The main plot idea in this film is that two cousins are completely alike physically--so much so that when one substitutes for another no one knows! Although this is a familiar film and TV theme (such as in "The Patty Duke Show"), it is rather stupid--cousins don't look THAT close to each other and how could they account for the same voice and mannerisms? My advice is to try to look past this impossibility and just enjoy this wonderful film. And, by the way, that's my same advice for another Ronald Colman film made just a few years later--where, in THE PRISONER OF ZENDA, you are expected to believe that distant cousins are spitting images! Now, provided you can look past all this, the film is actually quite good.
The film begins with Ronald Colman #1. He's a drug-addicted member of the British parliament and his party is disappointed in him again and again because he is almost totally incapacitated by the drug he drinks. They never really say WHAT it is--I assume it's Laudanum. Anyways, when this falling down addict discovers that he's got a long lost and identical cousin (Ronald Colman #2), he begs the cousin to take his place.

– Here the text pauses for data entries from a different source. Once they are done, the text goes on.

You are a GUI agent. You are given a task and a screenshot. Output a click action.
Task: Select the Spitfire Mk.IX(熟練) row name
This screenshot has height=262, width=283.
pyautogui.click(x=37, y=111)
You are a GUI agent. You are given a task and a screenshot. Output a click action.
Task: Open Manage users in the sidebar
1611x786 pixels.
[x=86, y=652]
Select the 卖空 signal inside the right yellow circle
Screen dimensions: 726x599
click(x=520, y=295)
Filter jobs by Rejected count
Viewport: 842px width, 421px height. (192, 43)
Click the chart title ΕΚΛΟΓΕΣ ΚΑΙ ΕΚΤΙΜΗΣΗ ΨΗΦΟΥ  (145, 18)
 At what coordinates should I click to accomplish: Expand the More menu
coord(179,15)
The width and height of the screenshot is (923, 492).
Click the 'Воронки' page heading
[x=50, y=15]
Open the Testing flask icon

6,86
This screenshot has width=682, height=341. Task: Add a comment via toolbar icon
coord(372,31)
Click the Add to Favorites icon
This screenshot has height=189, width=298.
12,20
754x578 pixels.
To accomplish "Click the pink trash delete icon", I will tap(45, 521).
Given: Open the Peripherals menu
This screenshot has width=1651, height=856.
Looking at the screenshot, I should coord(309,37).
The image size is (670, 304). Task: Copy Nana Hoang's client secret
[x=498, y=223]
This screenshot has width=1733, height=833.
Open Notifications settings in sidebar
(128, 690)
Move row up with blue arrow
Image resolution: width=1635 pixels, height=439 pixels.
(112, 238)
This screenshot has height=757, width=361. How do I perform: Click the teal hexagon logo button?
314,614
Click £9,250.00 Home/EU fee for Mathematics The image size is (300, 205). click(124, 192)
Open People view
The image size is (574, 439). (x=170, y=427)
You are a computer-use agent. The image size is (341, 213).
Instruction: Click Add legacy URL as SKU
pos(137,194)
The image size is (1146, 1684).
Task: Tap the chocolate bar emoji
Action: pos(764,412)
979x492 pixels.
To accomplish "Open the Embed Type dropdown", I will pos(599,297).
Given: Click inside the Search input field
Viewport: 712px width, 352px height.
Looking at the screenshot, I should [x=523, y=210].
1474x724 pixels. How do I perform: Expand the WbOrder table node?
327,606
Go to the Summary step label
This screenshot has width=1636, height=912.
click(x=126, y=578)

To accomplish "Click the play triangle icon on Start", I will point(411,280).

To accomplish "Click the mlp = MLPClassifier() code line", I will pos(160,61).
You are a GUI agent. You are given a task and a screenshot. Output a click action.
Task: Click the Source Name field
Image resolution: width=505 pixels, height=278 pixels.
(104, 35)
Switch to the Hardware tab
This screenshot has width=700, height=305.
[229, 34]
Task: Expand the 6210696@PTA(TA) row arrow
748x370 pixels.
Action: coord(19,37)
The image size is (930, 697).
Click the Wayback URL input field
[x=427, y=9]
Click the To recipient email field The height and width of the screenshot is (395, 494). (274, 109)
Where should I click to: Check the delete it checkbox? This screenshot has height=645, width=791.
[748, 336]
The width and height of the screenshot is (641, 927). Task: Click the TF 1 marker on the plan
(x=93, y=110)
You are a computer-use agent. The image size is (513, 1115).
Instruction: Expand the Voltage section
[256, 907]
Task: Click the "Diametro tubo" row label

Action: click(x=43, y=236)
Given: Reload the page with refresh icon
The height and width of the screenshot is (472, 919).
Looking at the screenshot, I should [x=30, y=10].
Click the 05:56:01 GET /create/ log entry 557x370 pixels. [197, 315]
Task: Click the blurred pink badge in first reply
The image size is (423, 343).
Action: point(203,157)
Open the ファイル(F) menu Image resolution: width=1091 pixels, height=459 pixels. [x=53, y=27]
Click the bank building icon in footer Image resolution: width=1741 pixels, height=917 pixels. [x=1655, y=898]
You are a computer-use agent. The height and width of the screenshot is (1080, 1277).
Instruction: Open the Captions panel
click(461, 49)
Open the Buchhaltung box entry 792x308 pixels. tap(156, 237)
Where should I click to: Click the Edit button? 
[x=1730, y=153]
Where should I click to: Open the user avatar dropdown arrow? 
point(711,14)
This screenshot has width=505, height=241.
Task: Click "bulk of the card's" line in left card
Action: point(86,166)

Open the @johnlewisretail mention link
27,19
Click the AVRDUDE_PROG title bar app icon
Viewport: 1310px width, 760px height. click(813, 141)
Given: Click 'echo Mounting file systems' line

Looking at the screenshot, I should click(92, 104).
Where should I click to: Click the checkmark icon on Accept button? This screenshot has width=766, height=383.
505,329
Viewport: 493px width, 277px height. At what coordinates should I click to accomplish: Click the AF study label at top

Unfortunately, things do too well--as the longer the substitute pretends to be the once-great parliamentarian, the bigger his reputation becomes! To make things worse, Ronald Colman #1's estranged wife is now attracted to who she THINKS is her husband and Ronald Colmen #2 is too nice a guy to just sleep with her! The whole thing sounds a bit comedic, but it's not. However, it is a nice drama with romantic overtones.
What makes it so good is the wonderful performances by Colman (he is his usual erudite self) as well as good writing--particularly the ending which is NOT what you'd normally expect and increased my love for this film immensely.